In [8]:
import pandas as pd

# Load the Excel file to inspect sheet names
file_path = "/content/Critical_Role_Campaign_1_Datapack.xlsx"
excel_file = pd.ExcelFile(file_path)

# Display sheet names to determine which ones to load
excel_file.sheet_names

['episode_details',
 'gameplay_times',
 'combat_times',
 'dialogue',
 'all_rolls',
 'sources']

In [9]:
dialogue_df = pd.read_excel(file_path, sheet_name='dialogue')

In [10]:
# Step 2: Sort the dataframe first
dialogue_df = dialogue_df.sort_values(by=['Episode', 'time_in_secs']).reset_index(drop=True)
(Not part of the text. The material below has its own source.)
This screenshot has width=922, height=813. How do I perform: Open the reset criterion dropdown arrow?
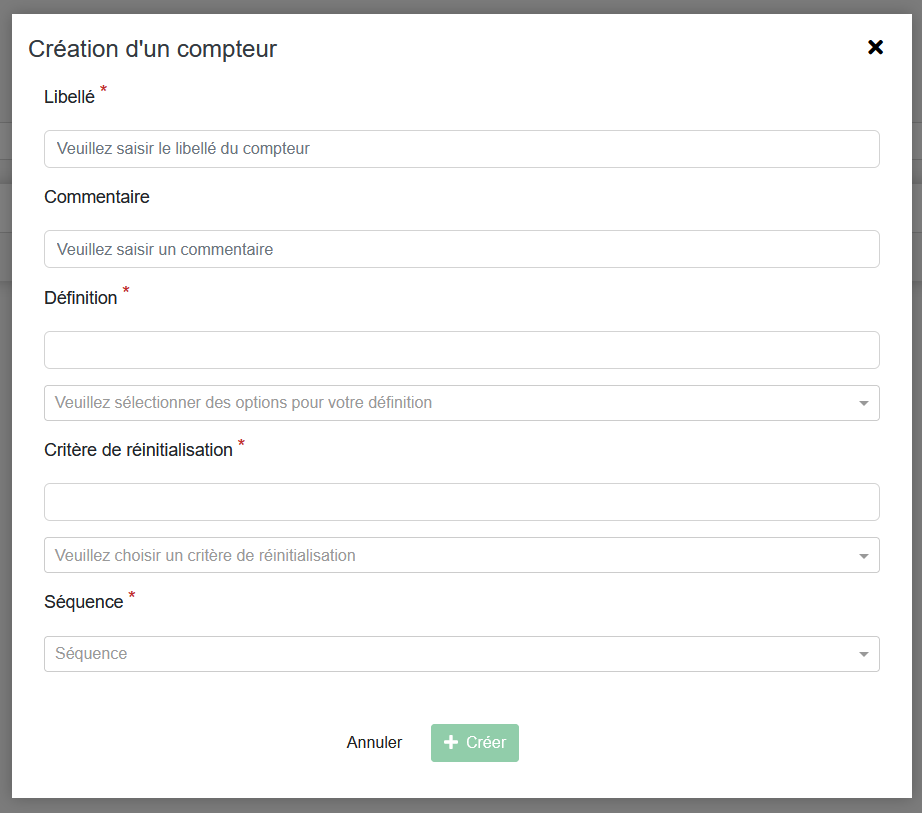point(863,556)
# Create the end_time column BEFORE renaming anything
dialogue_df['end_time'] = dialogue_df.groupby('Episode')['time_in_secs'].shift(-1)

# Fill NaN in end_time with +5 seconds from time_in_secs
dialogue_df['end_time'] = dialogue_df['end_time'].fillna(dialogue_df['time_in_secs'] + 5)
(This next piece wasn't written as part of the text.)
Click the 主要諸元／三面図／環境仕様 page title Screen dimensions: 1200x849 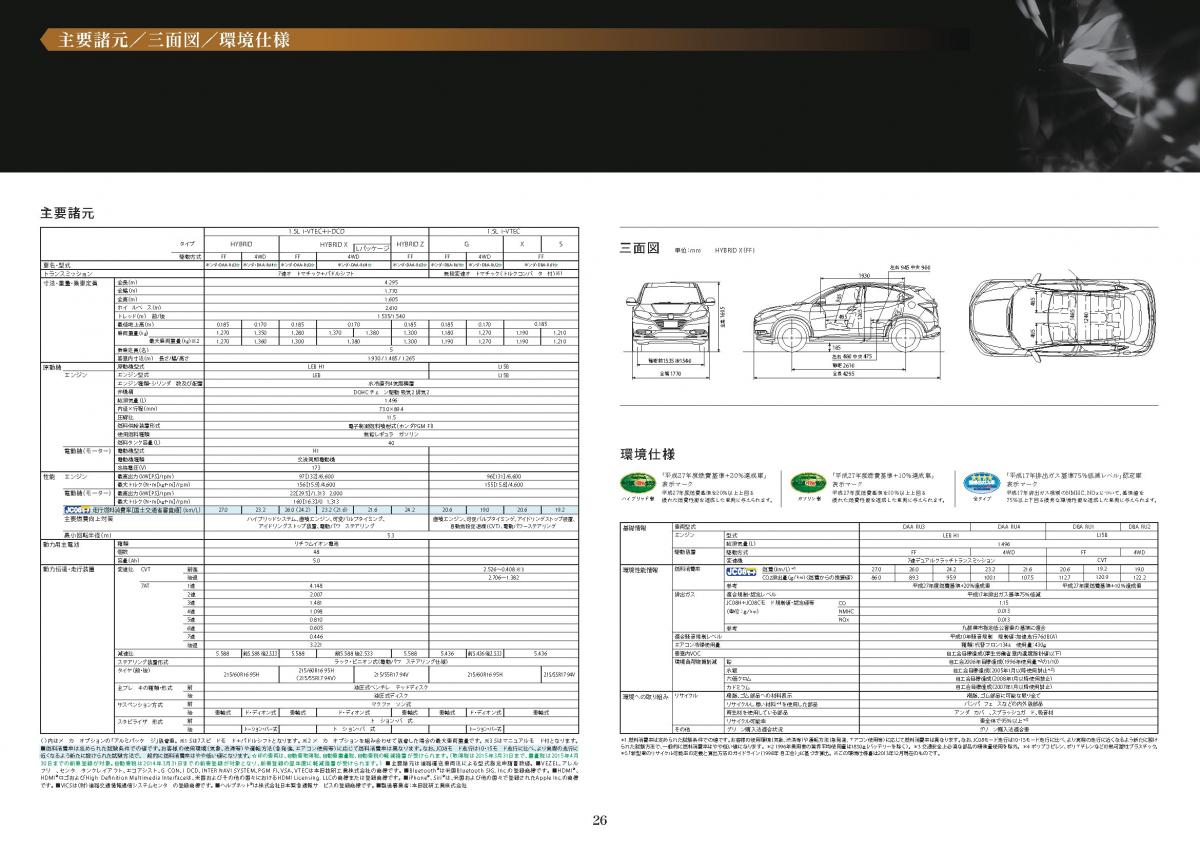174,41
# NOW rename the time_in_secs to start_time
dialogue_df = dialogue_df.rename(columns={'time_in_secs': 'start_time'})

# Optional: Calculate duration
dialogue_df['duration'] = dialogue_df['end_time'] - dialogue_df['start_time']

In [11]:
# Step 3: Flag where the speaker or episode changes (new group)
dialogue_df['speaker_change'] = (
    (dialogue_df['name'] != dialogue_df['name'].shift(1)) |
    (dialogue_df['Episode'] != dialogue_df['Episode'].shift(1))
).astype(int)

# Create a group ID that increments every time there's a change
dialogue_df['speech_group'] = dialogue_df['speaker_change'].cumsum()
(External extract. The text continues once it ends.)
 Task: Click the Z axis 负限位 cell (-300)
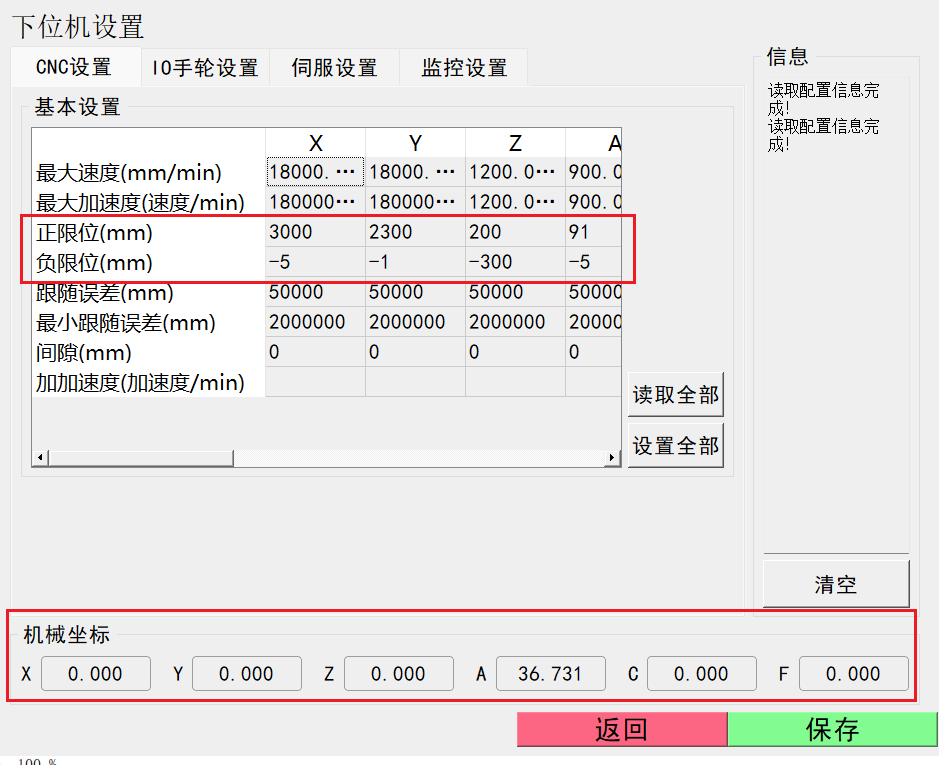(514, 262)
# Group the data by group ID, Episode, and Speaker
grouped_df = dialogue_df.groupby(['speech_group', 'Episode', 'name']).agg({
    'start_time': 'min',
    'end_time': 'max',
    'dialogue': lambda x: ' '.join(str(d) for d in x if pd.notna(d))  # Combine text
}).reset_index()

# Recalculate duration for grouped speeches
grouped_df['duration'] = grouped_df['end_time'] - grouped_df['start_time']

In [14]:
all_rolls_df = pd.read_excel(file_path, sheet_name='all_rolls')
print(all_rolls_df.columns)

Index(['RollID', 'Campaign', 'Episode', 'Time', 'time_in_seconds',
       'youtube_timestamp', 'Player', 'Character', 'Type of Roll', 'D20?',
       'Total Roll', 'Natural Roll', 'Crit?', 'Notes'],
      dtype='object')


In [17]:
# Select only the relevant columns from all_rolls_df
mapping_df = all_rolls_df[['Player', 'Character']].drop_duplicates()

# Merge with grouped_df using name <-> Player
final_df = grouped_df.merge(mapping_df, left_on='name', right_on='Player', how='left')

In [18]:
# Drop the duplicate 'Player' column if needed
final_df = final_df.drop(columns=['Player'])

# Rename columns for Tableau clarity
final_df = final_df.rename(columns={
    'name': 'Speaker',
    'Character': 'Character'
})

# You can optionally assign a 'Role'
final_df['Role'] = final_df['Speaker'].apply(lambda x: 'DM' if x.upper() == 'MATT' else 'Player')

In [19]:
final_df.to_csv('/content/character_speech_blocks.csv', index=False)